We are Africa’s key populations: gay and bisexual men and other men who have sex with men; trans and nonbinary people; sex workers of all sexual orientations, gender identities, and expressions; and people who use and inject drugs. And, we stand in solidarity with Africa’s lesbian, bisexual and queer women and intersex people excluded from targeted HIV prevention and treatment interventions. We convened on the sidelines of the 22nd ICASA, in-person in Durban, and virtually, and we reflected and agreed thus:

Our national governments; PEPFAR; the Global Fund to Fight AIDS, Tuberculosis and Malaria; the UN family; and private and public foundations are failing us: criminalized, marginalized and excluded populations. And not only us—but our sex partners, our children, our communities too. The off-track AIDS response reveals this. And we are demanding nothing less than a revolution in the response to the epidemic in our communities.  
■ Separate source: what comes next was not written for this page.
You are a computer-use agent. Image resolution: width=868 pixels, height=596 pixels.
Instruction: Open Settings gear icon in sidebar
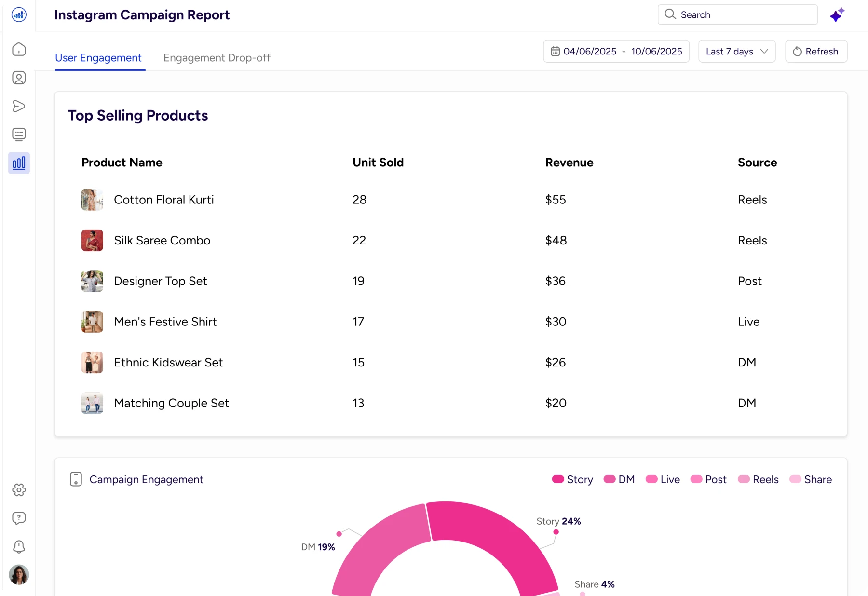[x=19, y=490]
62% of new infections are among key populations and their sex partners. Gay men and other men who have sex with men, sex workers and people who use drugs face a 25–35 times greater risk of acquiring HIV, while trans women face a 49 times higher risk. Data from Zimbabwe suggest a 38% prevalence in trans men sex workers. HIV in trans men remains understudied, leading to the assumption that they bear little virus burden.

Current data on the impact of HIV in Africa’s key populations is scarce, and data on Africa’s lesbian, bisexual and queer (LBQ) women and intersex and trans people is non-existent, resulting in unequal HIV responses. Worse, donor funding earmarked to address HIV in LGBTI communities does not include targeted initiatives across all of these subpopulations. Similarly, sex workers’ funding often excludes men and trans sex workers. Overall, we need donors to be accountable, inclusive, responsive, and flexible to adapt to the dynamic and evolving needs of key populations. 
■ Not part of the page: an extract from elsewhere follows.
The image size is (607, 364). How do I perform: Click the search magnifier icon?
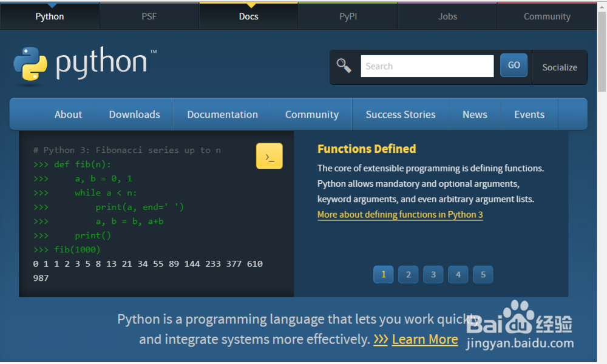coord(344,66)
Only 2% of all HIV funding and 9% of resources for prevention are spent on key populations. These miniscule funding levels are a disgrace. New funding initiatives like the U.S. government Key Populations Investment Fund (KPIF) were created to transform this crisis but ended without any follow-up strategy or vision by PEPFAR. We cannot stand for this any longer. There will be no “end to AIDS by 2030” without major funding increases for our communities, without prioritization of direct investment in community organizations led by us, and without eliminating all forms of discrimination that we experience. 
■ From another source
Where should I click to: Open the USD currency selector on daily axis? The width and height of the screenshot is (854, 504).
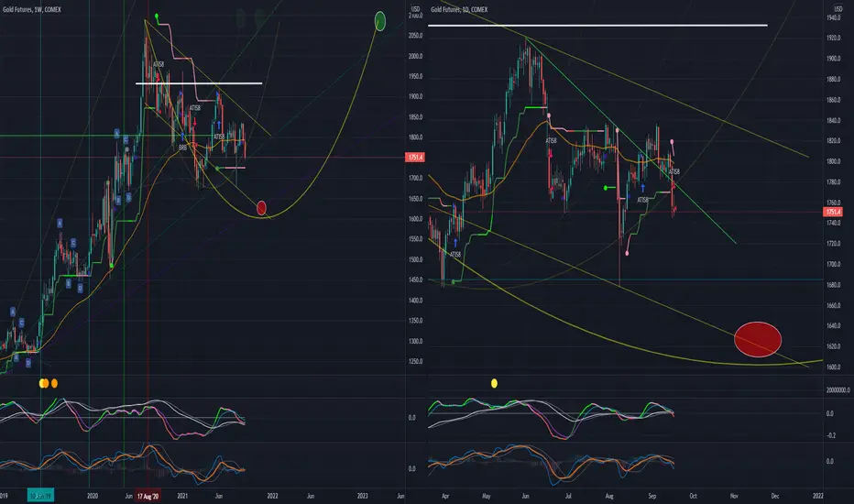pos(838,9)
Data show that HIV responses are undermined by harmful laws. For example the criminalization of same-sex sexual conduct, sex work and drug use is associated with 18%–24% worse knowledge of HIV status and viral load suppression. Countries with laws advancing non-discrimination, and addressing gender-based violence, have better health outcomes, and are associated with significantly higher knowledge of HIV status and viral suppression among people living with HIV. Non-discrimination protections were associated with 9.7% higher knowledge of HIV status and 10.7% higher viral suppression among PLHIV. Gender-based violence laws were associated with 15.9% higher knowledge of HIV status and 16.2% higher viral suppression.

The COVID-19 crisis has poured fuel on this fire. African states have used lockdown to intensify state violence against us. And we have suffered from national lockdowns and restrictions that have made us even more vulnerable to hate, discrimination, and stigma. The COVID-19 crisis has strained funding for AIDS, and it is important that states engage in mitigating the harms of the COVID-19 crisis while securing the paradigm shifts in global treatment and vaccine access needed to respond to COVID-19 while powering and protecting funding and political focus on the response to global AIDS.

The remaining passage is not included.